Je viens de lire plusieurs articles dans la presse scientifique – dont notre CNRS – qui confirment que les glaciers de l’Asie, en particulier ceux de l’Himalaya sont en train d’accélérer leur fonte. Cela fait longtemps que le phénomène est en cours, comme je l’ai expliqué dans mon dernier livre « Glaciers en péril ».
Dans le chapitre dédié à l’Himalaya, j’ai écrit que les glaciers qui recouvrent les montagnes les plus élevées du monde jouent un rôle essentiel car ils alimentent les fleuves d’Asie, ressources en eau pour plusieurs centaines de millions de personnes. Alors que la planète se réchauffe, il est important de comprendre comment ces glaciers répondent aux variations climatiques, pour mieux anticiper leur contribution future aux ressources en eau.
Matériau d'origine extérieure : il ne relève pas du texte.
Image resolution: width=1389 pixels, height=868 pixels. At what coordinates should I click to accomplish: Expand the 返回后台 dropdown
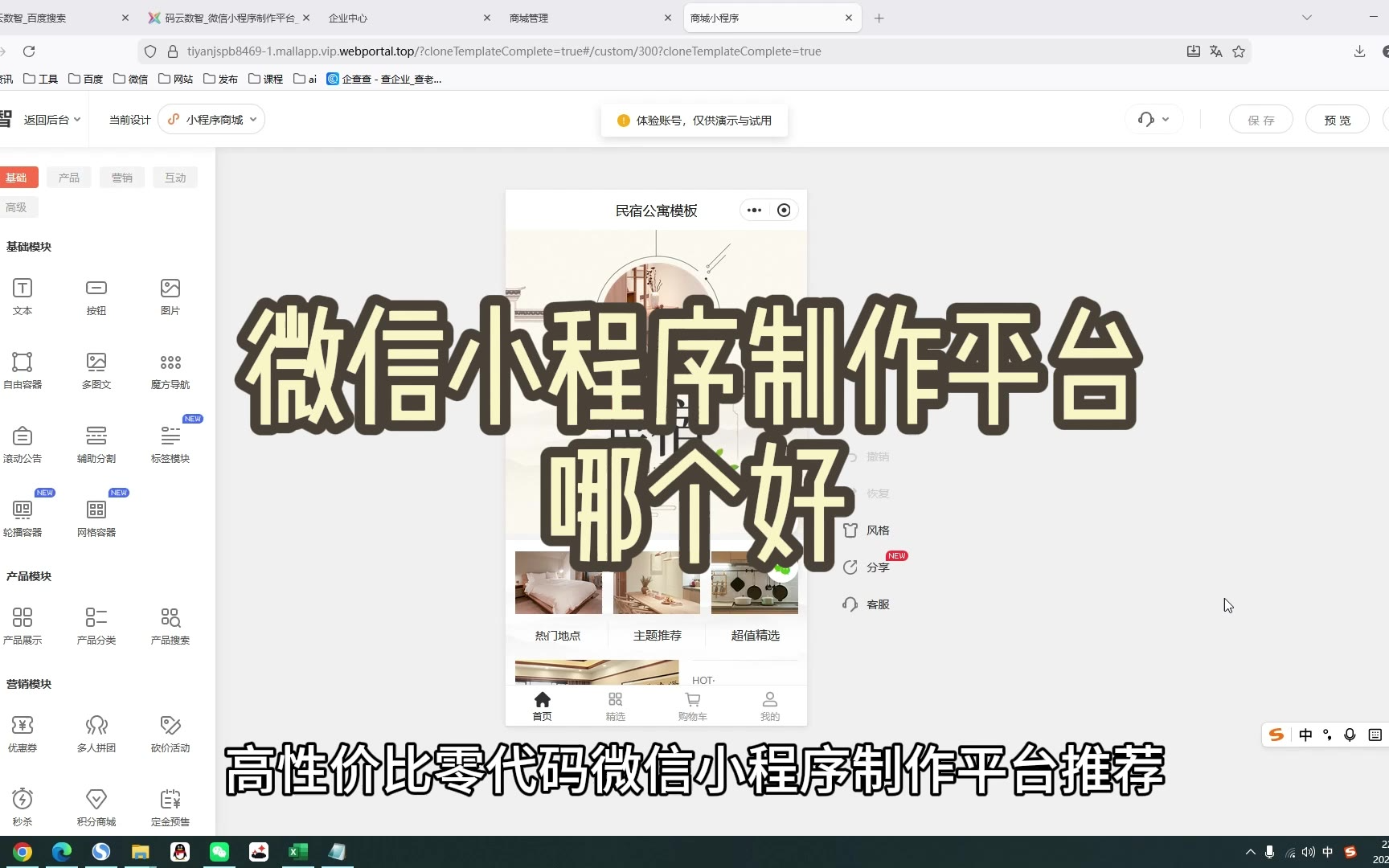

Trente années d’images satellitaires apportent un nouvel éclairage sur l’évolution de ces glaciers. On s’aperçoit qu’ils ont nettement ralenti au cours des deux dernières décennies. A noter que je n’ai pas eu besoin des satellites, mais de mes seules photos, pour montrer le désastre de la fonte glaciaire en Alaska ! Il est vrai aussi que les glaciers alaskiens sont plus faciles d’accès et que des survols en avion ou des approches en bateau suffisent pour se rendre compte de leur évolution
Les montagnes qui encerclent le plateau tibétain forment collectivement les Hautes Montagnes d’Asie (HMA) et s’étendent de l’Afghanistan à la Chine en passant par l’Inde. C’est le plus grand volume de glace en dehors des régions polaires et ce réservoir permet de réguler les fluctuations du débit des cours d’eau, un rôle qui peut s’avérer crucial en périodes de sécheresse.
Les données satellitaires ont permis de documenter les changements de masse des glaciers des HMA sur les dernières décennies. De 2000 à 2016, la perte totale de masse de ces glaciers a été de 260 gigatonnes. Ce que l’on ne connaissait encore pas, c’est la façon dont les glaciers ajustent leur vitesse d’écoulement en réponse à cet amincissement. Le recul des glaciers dans les décennies à venir dépendra de cet ajustement de leur dynamique.
Grâce à des techniques de corrélation d’images, les glaciologues peuvent suivre automatiquement le déplacement de motifs à la surface des glaciers, tels que les crevasses ou des blocs rocheux. Cela a permis de constater que les écoulements des glaciers himalayens ont en moyenne fortement ralenti, avec des pertes de vitesse atteignant 37% par décennie, là où les glaciers s’amincissent le plus.
Le processus de déplacement des glaciers est bien connu : ils se forment par accumulation de neige en haute altitude, puis s’écoulent sous l’effet de la gravité vers les basses altitudes où ils fondent en raison des températures plus élevées. Le poids de la glace la force à glisser sur le socle rocheux et à se déformer le long des pentes. Lorsque le glacier s’amincit et perd de la masse, le glissement et la déformation de la glace deviennent tous les deux plus difficiles, et le glacier ralentit. Les régions où les glaciers s’amincissent le plus sont celles où ils ralentissent le plus. Dans les rares régions comme le Karakorum ou le Kunlun où les glaciers sont stables ou s’épaississent, les observations montrent que les glaciers ont légèrement accéléré.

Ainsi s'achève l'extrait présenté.